[leetcode]456. 132 Pattern

题目链接:https://leetcode.com/problems/132-pattern/#/solutions

Given a sequence of n integers a1, a2, ..., an, a 132 pattern is a subsequence ai, aj, ak such that i < j < k and ai < ak < aj. Design an algorithm that takes a list of n numbers as input and checks whether there is a 132 pattern in the list.

Note: n will be less than 15,000.

Example 1:

Input: [1, 2, 3, 4]

Output: False

Explanation: There is no 132 pattern in the sequence.

Example 2:

Input: [3, 1, 4, 2]

Output: True

Explanation: There is a 132 pattern in the sequence: [1, 4, 2].

Example 3:

Input: [-1, 3, 2, 0]

Output: True

Explanation: There are three 132 patterns in the sequence: [-1, 3, 2], [-1, 3, 0] and [-1, 2, 0].

We want to search for a subsequence (s1,s2,s3)

INTUITION: The problem would be simpler if we want to find sequence with s1 > s2 > s3, we just need to find s1, followed by s2 and s3. Now if we want to find a 132 sequence, we need to switch up the order of searching. we want to first find s2, followed by s3, then s1.

IDEA: We can start from either side but I think starting from the end allow us to finish in a single pass. The idea is to start from end and search for a candidate for s2 and s3. A number becomes a candidate for s3 if there is any number on the left of s2 that is bigger than it.
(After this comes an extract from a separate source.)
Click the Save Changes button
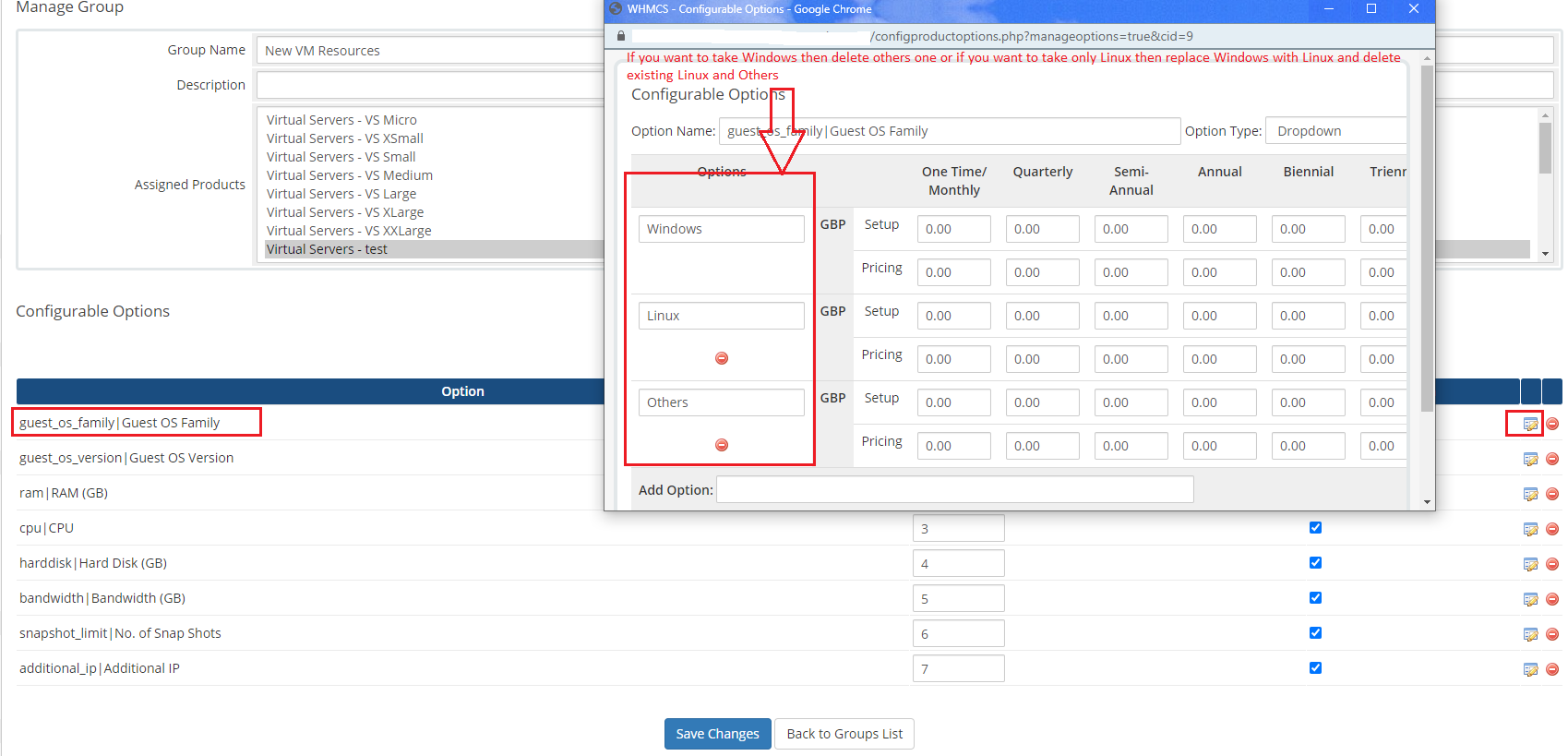 [717, 734]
DETECTION: Keep track of the largest candidate of s3 and once we encounter any number smaller than s3, we know we found a valid sequence since s1 < s3 implies s1 < s2.

IMPLEMENTATION:

1. Have a stack, each time we store a new number, we first pop out all numbers that are smaller than that number. The numbers that are popped out becomes candidate for s3.
2. We keep track of the maximum of such s3 (which is always the most recently popped number from the stack).
3. Once we encounter any number smaller than s3, we know we found a valid sequence since s1 < s3 implies s1 < s2.
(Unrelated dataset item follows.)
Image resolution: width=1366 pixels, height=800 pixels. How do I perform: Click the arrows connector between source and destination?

RUNTIME: Each item is pushed and popped once at most, the time complexity is therefore O(n).

EXAMPLE:
i = 6, nums = [ 9, 11, 8, 9, 10, 7, 9 ], S1 candidate = 9, S3 candidate = None, Stack = Empty
i = 5, nums = [ 9, 11, 8, 9, 10, 7, 9 ], S1 candidate = 7, S3 candidate = None, Stack = [9]
i = 4, nums = [ 9, 11, 8, 9, 10, 7, 9 ], S1 candidate = 10, S3 candidate = None, Stack = [9,7]
i = 3, nums = [ 9, 11, 8, 9, 10, 7, 9 ], S1 candidate = 9, S3 candidate = 9, Stack = [10]
i = 2, nums = [ 9, 11, 8, 9, 10, 7, 9 ], S1 candidate = 8, S3 candidate = 9, Stack = [10,9] We have 8<9, sequence found!

class Solution {
public:
    bool find132pattern(vector<int>& nums)
    {
        int s3=INT32_MIN;
        stack<int> st; //大小递减队列
        for(int i=nums.size()-1;i>=0;i--)
        {
            if(nums[i]<s3) return true;
            else
                while(!st.empty() && nums[i]>st.top())
                {
                    s3=st.top();
                    st.pop();
                }
            st.push(nums[i]);
        }
        return false;
    }
};